## TASK BRIEF
In the Chef autoscaling thread below, transcribe the passage from "I've been using" up to and including "for a while.".

On Mon, Jul 18, 2011 at 8:25 AM, Avishai Ish-Shalom avishai@fewbytes.comwrote:

I've been using chef with autoscaling quite often in the last two years.
I've found the most versatile approach is to have a minimal user-data
script take care of bootstrapping chef and let chef do the rest. the
validation.pem is included in the user-data.

Another, somewhat unrelated script is a cleanup daemon, basically it
scans the list of EC2 servers periodically and updates chef nodes with
the status of the related ec2 instance (e.g. node[:ec2][:status] =
"running", matched on instance-id). This allows filtering search results
for servers that are dead/stopped/etc. the daemon also removes nodes and
clients after a they are dead for a while.

pros of my method:

  • no ami maintenance, you can use any community ami

  • works very well with high rates of recycling nodes

  • simple, easy to extend and modify cluster functionality

  • cleanup doesn't depend on proper node shutdown

Cons (those i thought of at least)

  • servers take longer to get to "production ready" status

  • chef server and recipes become major points of failure for autoscaling

  • a little more load on chef server

Regards,
Avishai

On 18/07/11 15:46, Edward Sargisson wrote:

Hi,
Please forgive me for directing you to my own blog but here is my post
on how I did it [1] (which Opscode kindly link to). This method
(provided to me on this list) uses Ubuntu's cloud-init to bootstrap
Chef onto the image and then gets Chef to do the rest.

## DATASET CONTENT
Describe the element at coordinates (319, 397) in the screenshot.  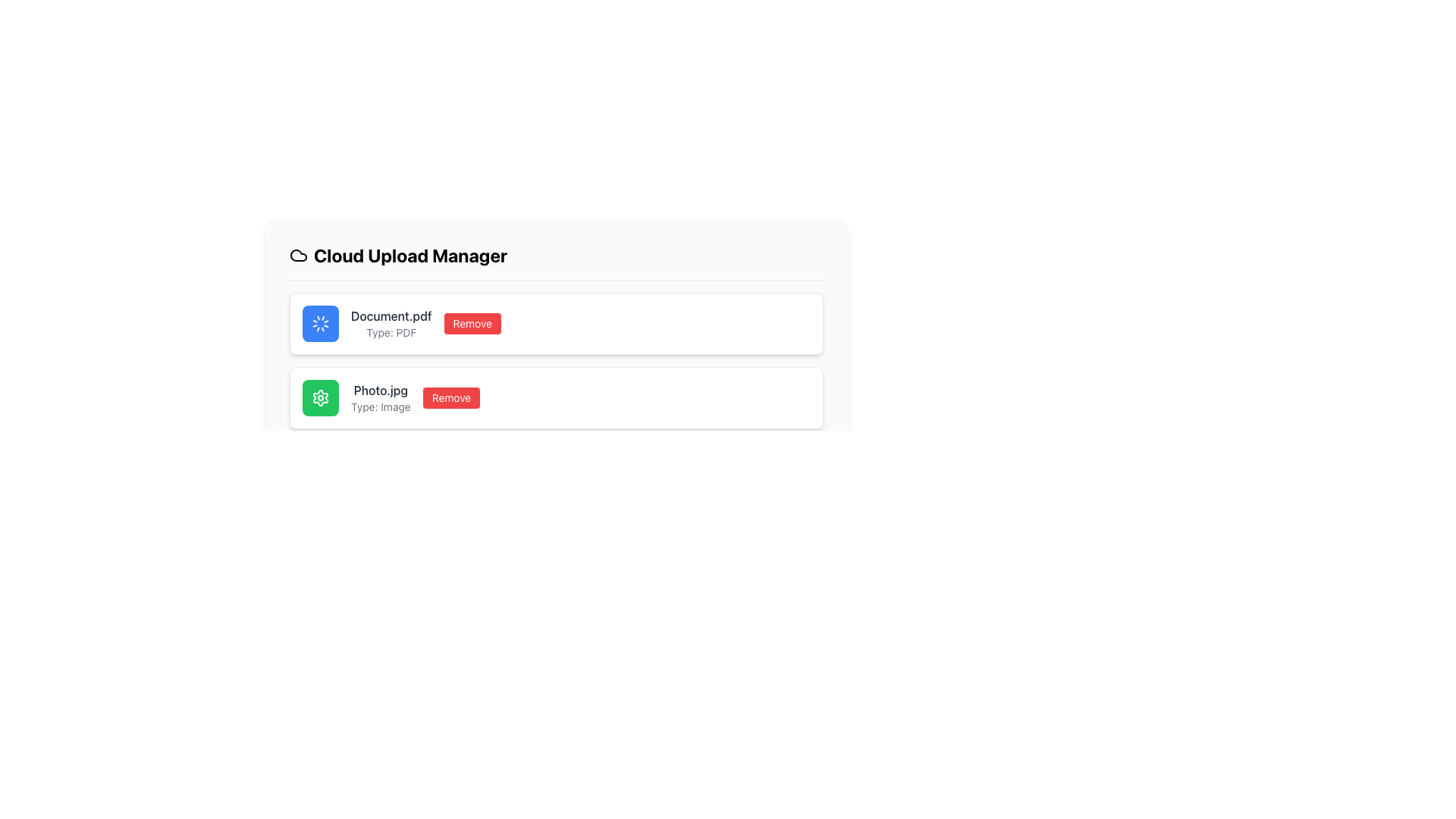
I see `the circular green icon with a white gear symbol, which appears before the text 'Photo.jpg' in the list of uploaded files` at that location.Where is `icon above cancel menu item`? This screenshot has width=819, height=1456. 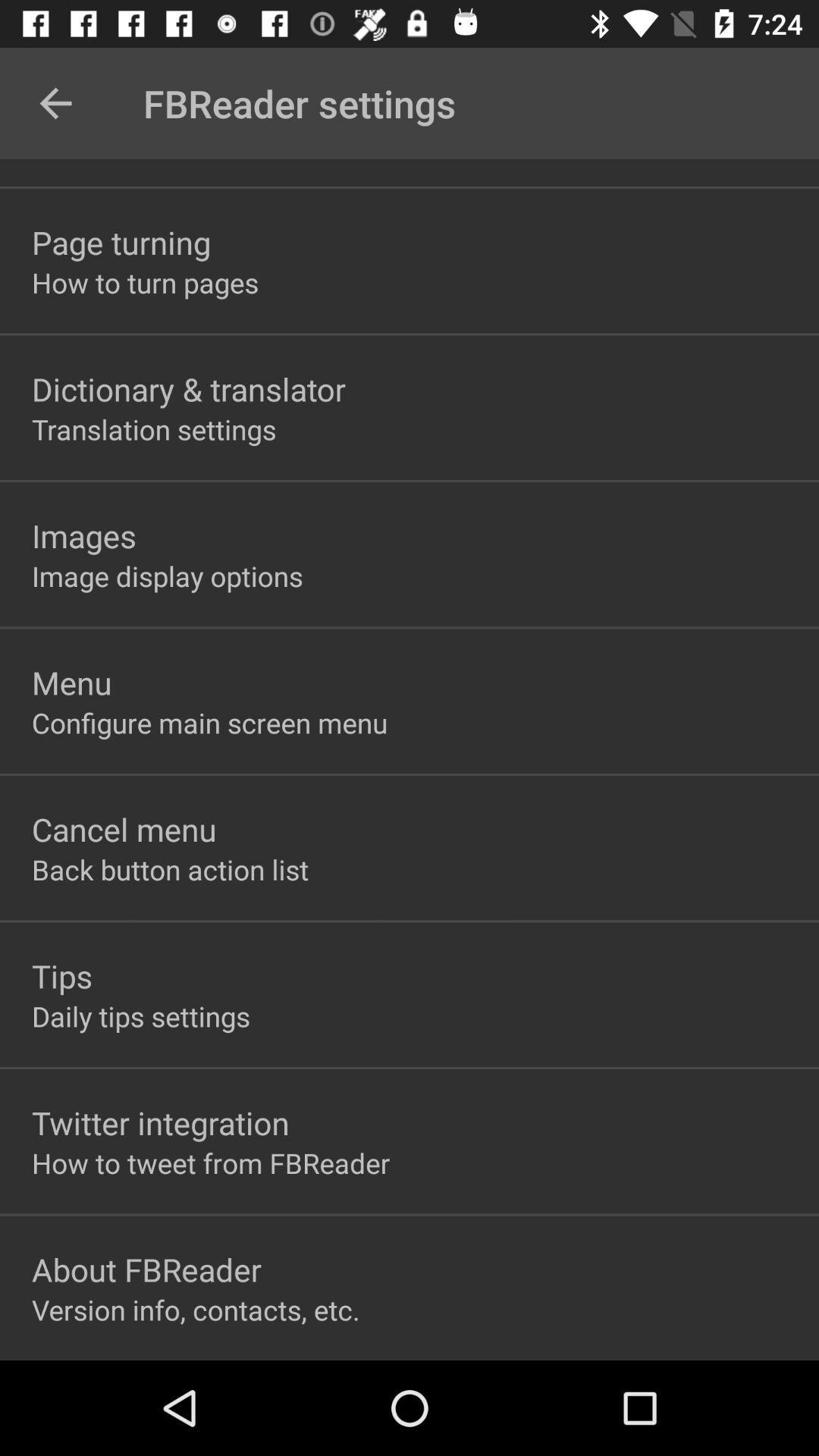 icon above cancel menu item is located at coordinates (209, 722).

## WRITTEN SOLUTION
I've been using chef with autoscaling quite often in the last two years.
I've found the most versatile approach is to have a minimal user-data
script take care of bootstrapping chef and let chef do the rest. the
validation.pem is included in the user-data.

Another, somewhat unrelated script is a cleanup daemon, basically it
scans the list of EC2 servers periodically and updates chef nodes with
the status of the related ec2 instance (e.g. node[:ec2][:status] =
"running", matched on instance-id). This allows filtering search results
for servers that are dead/stopped/etc. the daemon also removes nodes and
clients after a they are dead for a while.